When Patti Murphy came down with COVID-19 in the frightening first days of the pandemic, she had no idea what she'd be in for.
"It was a remarkable time to be sick, because no one really knew anything, to be honest," said Murphy, who ended up in the ER with breathing issues and still suffers symptoms more than a year later.
It was the fact no one had a firm grip on COVID-19 that inspired Murphy to sign up for the Stop the Spread study, a long-term research project by the Ottawa Hospital Research Institute (OHRI) and the University of Ottawa.

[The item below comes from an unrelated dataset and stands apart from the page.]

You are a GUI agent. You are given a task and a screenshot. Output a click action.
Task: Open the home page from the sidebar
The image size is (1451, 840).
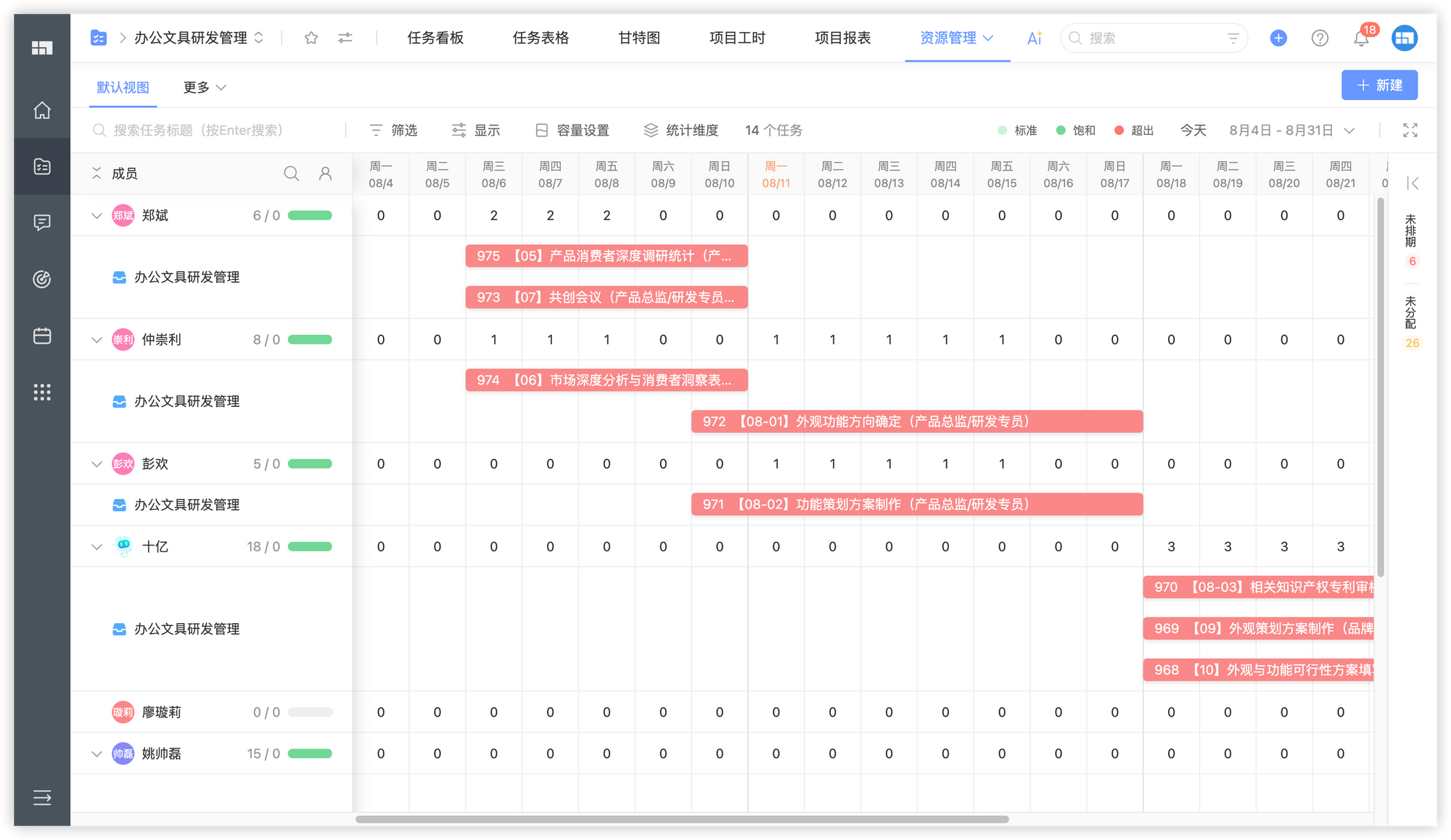pyautogui.click(x=41, y=111)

Launched last October, the study was originally designed to monitor antibody responses to SARS-CoV-2 in high-risk workers or people who'd already come down with the disease. Since then, Murphy and roughly 1,000 others in the Ottawa region have been sending their blood, sputum or saliva samples for analysis each month.
While the initial plan was to tease out the relationship between antibodies and how sick someone got from COVID-19, or how their body responded to the vaccine, the scope has expanded significantly, said Dr. Angela Crawley, an OHRI scientist and one of the study's co-investigators.
The research team is now about to begin following 300 people from the original cohort for another two years. They're also branching out into secondary research into the role T-cells — another integral component of the body's immune system — play in the immune response.
"There's still very much to learn," said Crawley, who's also director of biobanking for the Coronavirus Variants Rapid Response Network, a research team that brings together experts from across Canada to study the science behind COVID-19 variants.
2 combatants, 1 battle
Many people likely have a degree of awareness about antibodies — proteins created after infection or vaccination that help prevent future invasions from a pathogen — and how they can offer protection against COVID-19.
But antibodies can only destroy viruses like SARS-CoV-2 when the viruses are outside the cells they use to replicate. Once they're inside, it's the T-cells, Crawley explained, that jump into action.
"[They] actively kill in a very specific manner the cells that are infected with virus," she said. T-cells have also been shown to create a "chemical micro-environment," Crawley added, that actually fosters the creation of more antibodies.
The hope is that by now studying both T-cells and antibody responses over the long term, and the delicate interplay between them, researchers will be able to design hardy vaccines that can safeguard against future variants, Crawley said.
"We know [T-cells] work in a very co-ordinated manner to drive quality antibody responses. We believe this is very important information that can help us tailor future vaccines [and] understand how well the vaccines are working."
Compelled to help
After getting sick, Murphy dutifully submitted blood and saliva samples for 10 months, getting access to data about her own antibodies in return.
That gave her insight into how her own immune system adapted and responded over time, from her initial infection up through her vaccination.
"The whole fear related to COVID is the uncertainty. And just even getting my results every month and seeing my antibodies were there [was a relief]," said Murphy.
Like Murphy, retired Ottawa couple Jim and Christine Bonta also fell ill early in the pandemic, after being stuck on board a cruise ship off the coast of South America.
We're both really happy to be involved in our own little way, making a contribution that will advance knowledge about COVID. - Jim Bonta
They also felt compelled to sign up.
"I had worked in health care all my life, and Jim had been a researcher all his career. So that was important for us, to participate," said Christine.
"We're both really happy to be involved in our own little way, making a contribution that will advance knowledge about COVID," Jim added.
Crawley said the "thousands and thousands of specimens" collected over the course of the Stop the Spread study from people like Murphy and the Bontas also meant researchers could establish a baseline for antibody and T-cell responses before COVID-19 vaccines came out — something post-vaccination studies won't necessarily have.
It all means the participants make up "one of the most valuable cohorts in the country," she said. Modelling already suggests a person's experience with a run-of-the-mill seasonal cold caused by a coronavirus may determine how sick they get from COVID-19, Crawley said.
For Murphy, hearing those sorts of comments far outweighs any mild discomfort from taking part.
"You pricked your finger once a month and spit into a tube. It wasn't too much," she said. "Knowing that they can even have that data, and they can compare perhaps my [case] to people who have been infected more recently ... it feels really good to have been part of it."